Programme « Le jeu »

Sofonisba ANGUISSOLA, "Portrait de la soeur de l'artiste jouant aux échecs", (1555), Poznan, Muzeum Narodowe (source : WGA)

Sofonisba ANGUISSOLA, "Portrait de la soeur de l'artiste jouant aux échecs", (1555), Poznan, Muzeum Narodowe (source : WGA)

Le jeu est partout, dans les pratiques et dans le langage, au XVIe comme au XXIe siècle. On a beaucoup écrit sur la polysémie des termes qui, dans les langues modernes ou en latin, tentent de le désigner (ludusiocus, jeux, gameplay, etc.) et sur la diversité réelle des objets qui se trouvent ainsi nommés. Johann Huizinga, dans son ouvrage devenu classique, Homo ludens, a quant à lui proposé de faire de l’activité ludique le paradigme de toute culture : arts, science, droit, guerre, etc., tout est jeu. Mais la question reste posée de l’unité même du concept et de sa pertinence pour comprendre l’activité humaine dans ce qui la définit en propre.

C’est dire l’ambition, sans doute démesurée, d’un séminaire de jeunes chercheurs qui se proposent d’étudier la notion et ses manifestations concrètes dans l’Europe moderne. Aussi avons-nous choisi de nous appuyer d’abord sur une distinction simple, susceptible d’orienter la réflexion et de limiter la dilution des en-jeux, entre les pratiques ludiques de la Renaissance, d’une part, et les réseaux d’images qui, d’autre part, se tissent à partir de ces pratiques. Deux champs de recherche pourront être ainsi envisagés et articulés :

– Que sont ces jeux – au pluriel – auxquels se livrent les hommes de la Renaissance ? Comment s’inscrivent-ils, très concrètement, dans la vie des contemporains, dans l’espace politique et social ?

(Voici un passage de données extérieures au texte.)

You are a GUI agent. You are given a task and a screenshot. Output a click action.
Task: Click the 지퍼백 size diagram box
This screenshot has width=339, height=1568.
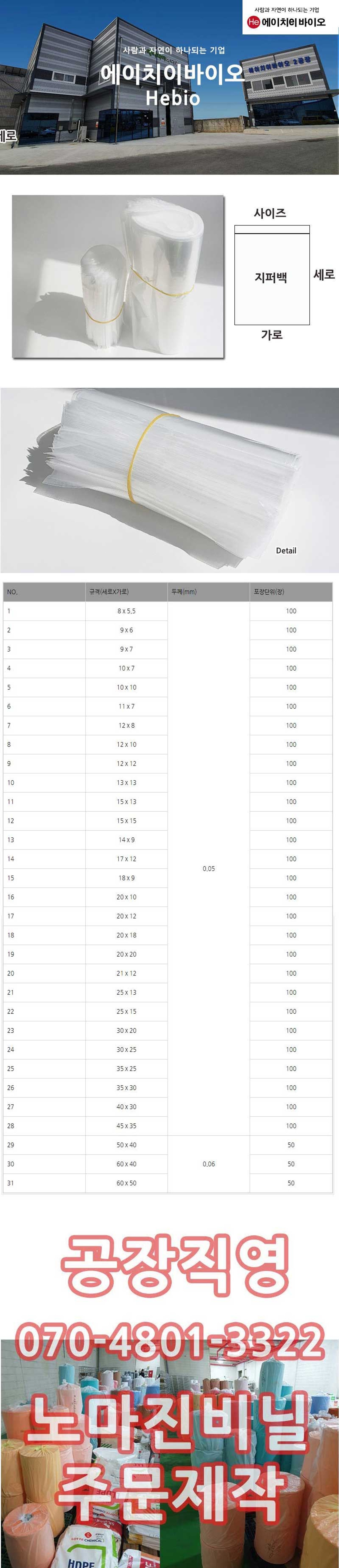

– Dans quelle mesure le jeu – au singulier – permet-il, aux contemporains comme au chercheur d’aujourd’hui de penser le monde d’alors, dans ses différentes manifestations ? Une attention particulière sera portée à la création artistique définie comme jeu.

Les jeux sont, en effet, non seulement des pratiques récréatives ou festives qui répondent à un certain nombre de critères définitionnels (que nous devrons évidemment rappeler et discuter), mais aussi des outils féconds de conceptualisation et de pensée de ce qui, au sens strict, ne répond pas à ces critères. C’est ce qui explique sans doute l’extension sémantique infinie des termes qui disent le « jeu », extension qui, a priori, menace de diluer l’objet dans un magma métaphorique. Or, il nous semble que la période envisagée offre un champ d’investigation particulièrement fécond qui permettra d’éclairer ce passage de l’objet à l’image : étape essentielle du processus, décrit jadis par Norbert Elias, de « civilisation des mœurs », l’époque moderne tente souvent, en effet, de se dire et de se représenter en termes de « jeu », parfois de « règle(s) du jeu », depuis le Courtisan de Castiglione jusqu’au pari de Pascal. En retour, on pourra se demander si, dans son extension maximale, le mot « jeu » est seulement métaphore, si, en d’autres termes, le « jeu des pouvoirs » ou « le jeu de l’acteur » ne permettent pas aussi de comprendre ce qui se joue dans une partie de dés ou de paume.

 

Programme provisoire :

Séance 1. Le samedi 12 avril. « Jeux en société »

– Introduction générale

– Mathieu Ferrand, «  Les universitaires parisiens et la pratique ludique des étudiants, au début du XVIe siècle : De la morale religieuse à l’éthique humaniste »

– Thibaud Zuppinger, « La posture ludique de l’honnête homme. La raison ludique, une rationalité à l’épreuve du baroque »

Séance 2. Le samedi 17 mai. « Jeux et littérature »

– Claire Laimé-Couturier, « Les échecs d’après Giovan Battista Pigna (Satyra I, Carmina, Ferrare, 1553) »

– Aurélia Tamburini, « Du jeu social au jeu littéraire : lorsque la nouvelle met en scène le jeu »

Séance 3. Samedi 14 juin. « Jeux en scènes »

– Henri Simonneau, « « En lice ! » Tournois, joutes et pas d’armes entre jeu politique et politique du jeu (XVe-XVIe siècles) »

– Goulven Oiry, « Des ‘passetemps’ des citadins : la comédie et le jeu à la fin de la Renaissance »

– Discussion avec Dominique Visse, directeur de l’ensemble Clément Janequin.

Maîtres de ballet : Mathieu Ferrand et Adeline Lionetto-Hesters.